El costo de esperar

El costo de esperar
Yani López
Fondo y forma

Fondo y Forma, escribe Yani López 

La estructura detrás de tu tranquilidad financiera.

Existe un recurso más valioso que el dinero cuando hablamos del retiro: el tiempo.

Muchas personas creen que el éxito de un plan de retiro depende únicamente del rendimiento que obtenga su inversión. Sin embargo, hay un factor todavía más importante: los años durante los cuales ese dinero tiene oportunidad de crecer.

Imaginemos a dos personas.

Ambas desean llegar a los 65 años con un patrimonio suficiente para complementar su pensión y mantener su calidad de vida.

La primera comienza a ahorrar a los 30 años. La segunda decide esperar hasta los 40 porque considera que todavía tiene tiempo.

A simple vista, diez años parecen insignificantes. En términos financieros, representan una enorme diferencia.

La persona que comenzó antes permitió que sus aportaciones generaran rendimientos durante más tiempo. Es decir, no solo ganó por lo que ahorró, sino también por los intereses que esos recursos fueron produciendo año tras año. A este fenómeno se le conoce como interés compuesto y ha sido considerado por muchos especialistas como una de las herramientas más poderosas para construir patrimonio.

Quien decidió esperar tendrá menos tiempo para alcanzar la misma meta. En consecuencia, deberá ahorrar una cantidad considerablemente mayor cada mes o aceptar que llegará al retiro con un patrimonio más pequeño.

Lo interesante es que esta diferencia no depende de ganar más dinero, sino de empezar antes.

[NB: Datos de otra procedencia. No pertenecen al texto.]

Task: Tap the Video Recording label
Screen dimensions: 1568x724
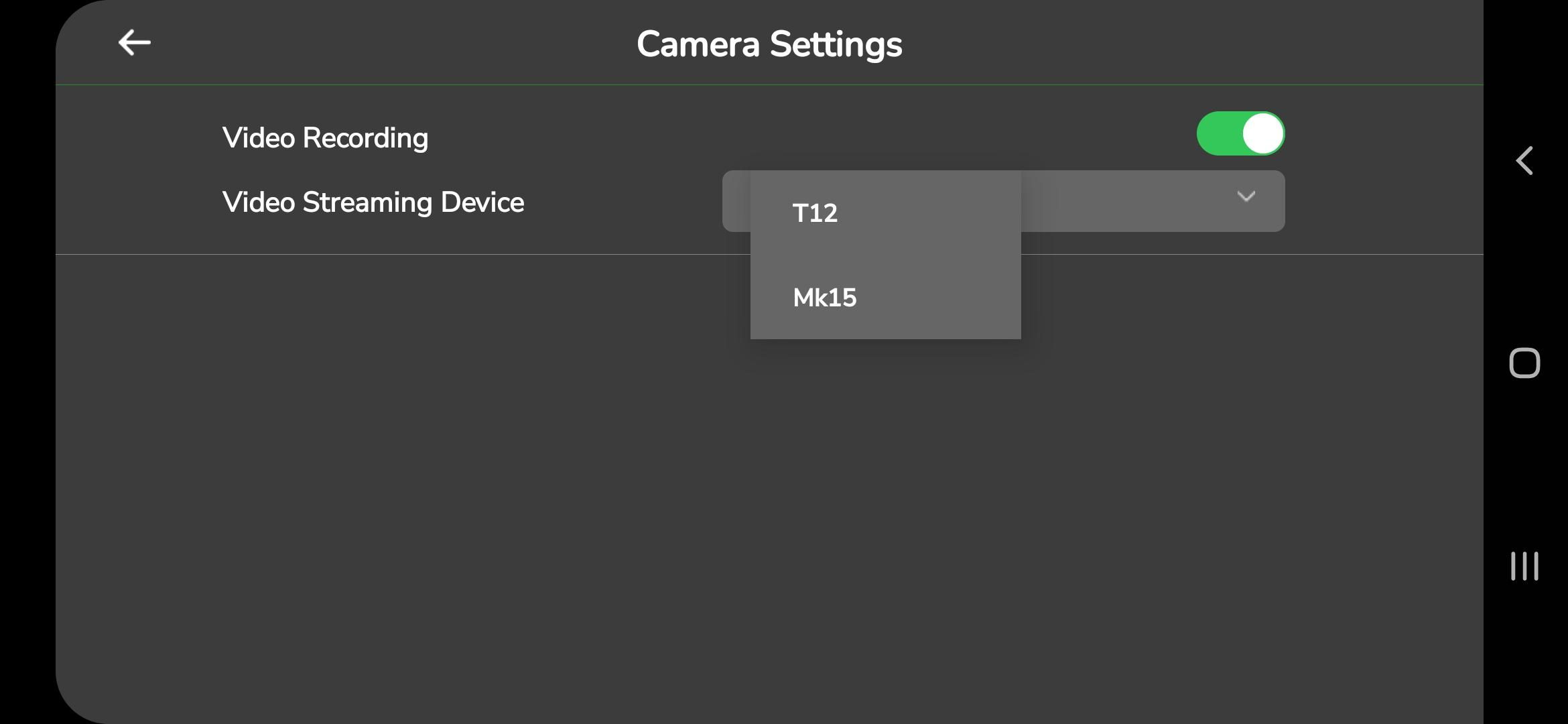Action: (325, 138)
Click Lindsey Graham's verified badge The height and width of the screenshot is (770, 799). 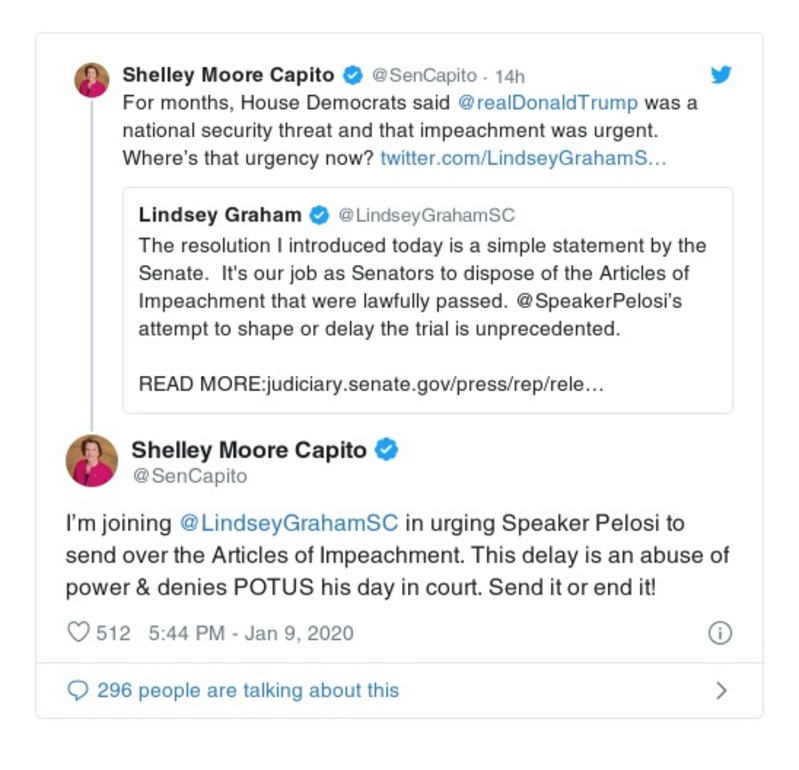click(320, 215)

Con frecuencia pensamos que necesitamos ingresos extraordinarios para planear nuestro retiro, cuando en realidad lo que más necesitamos es constancia. Aportaciones periódicas, sostenidas durante muchos años, suelen tener un efecto mucho mayor que intentar recuperar el tiempo perdido con grandes cantidades al final de la vida laboral.

Posponer esta decisión tiene otro costo que pocas veces consideramos. Cada año que pasa también es un año menos para aprovechar beneficios fiscales, ajustar nuestra estrategia financiera o enfrentar imprevistos sin comprometer el patrimonio destinado al retiro.

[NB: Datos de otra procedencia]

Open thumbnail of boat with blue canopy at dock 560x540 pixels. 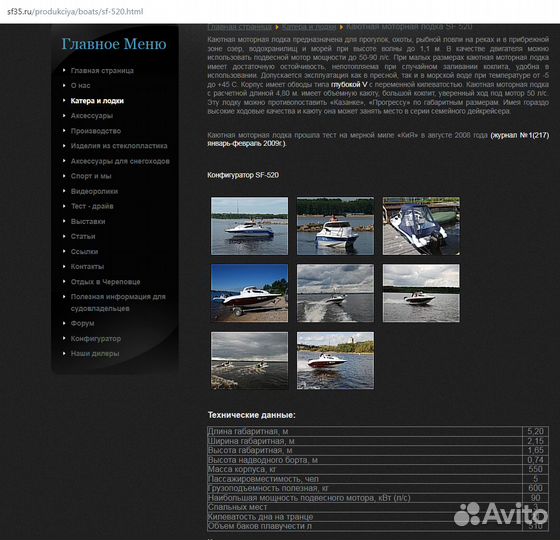pyautogui.click(x=421, y=226)

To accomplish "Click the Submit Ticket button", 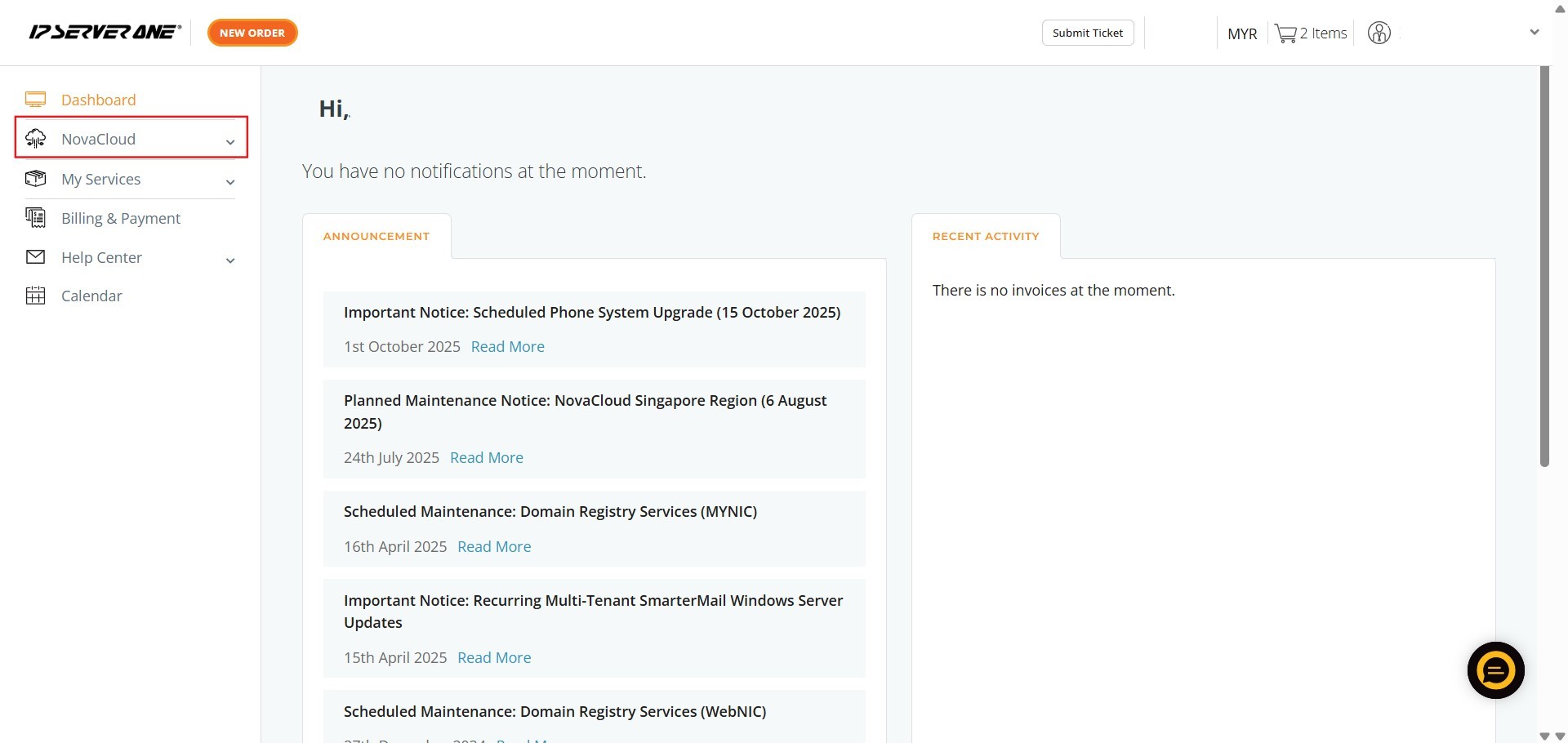I will pos(1087,33).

La buena noticia es que nunca es tarde para comenzar. Aunque iniciar a los treinta ofrece ventajas importantes, hacerlo a los cuarenta, cincuenta o incluso más adelante siempre será mejor que no hacerlo.

El peor enemigo del retiro no es la inflación, ni la volatilidad de los mercados, ni los cambios económicos. Es la falsa sensación de que todavía queda tiempo suficiente para empezar.

Las decisiones financieras más importantes rara vez producen resultados inmediatos. Sus beneficios aparecen con los años, precisamente porque fueron tomadas con anticipación.

El retiro no se construye con una gran decisión al final de la vida laboral. Se construye con muchas pequeñas decisiones que, tomadas a tiempo, terminan marcando una enorme diferencia.

Porque cuando hablamos de nuestro futuro financiero, esperar también tiene un costo. Y casi siempre resulta más caro de lo que imaginamos.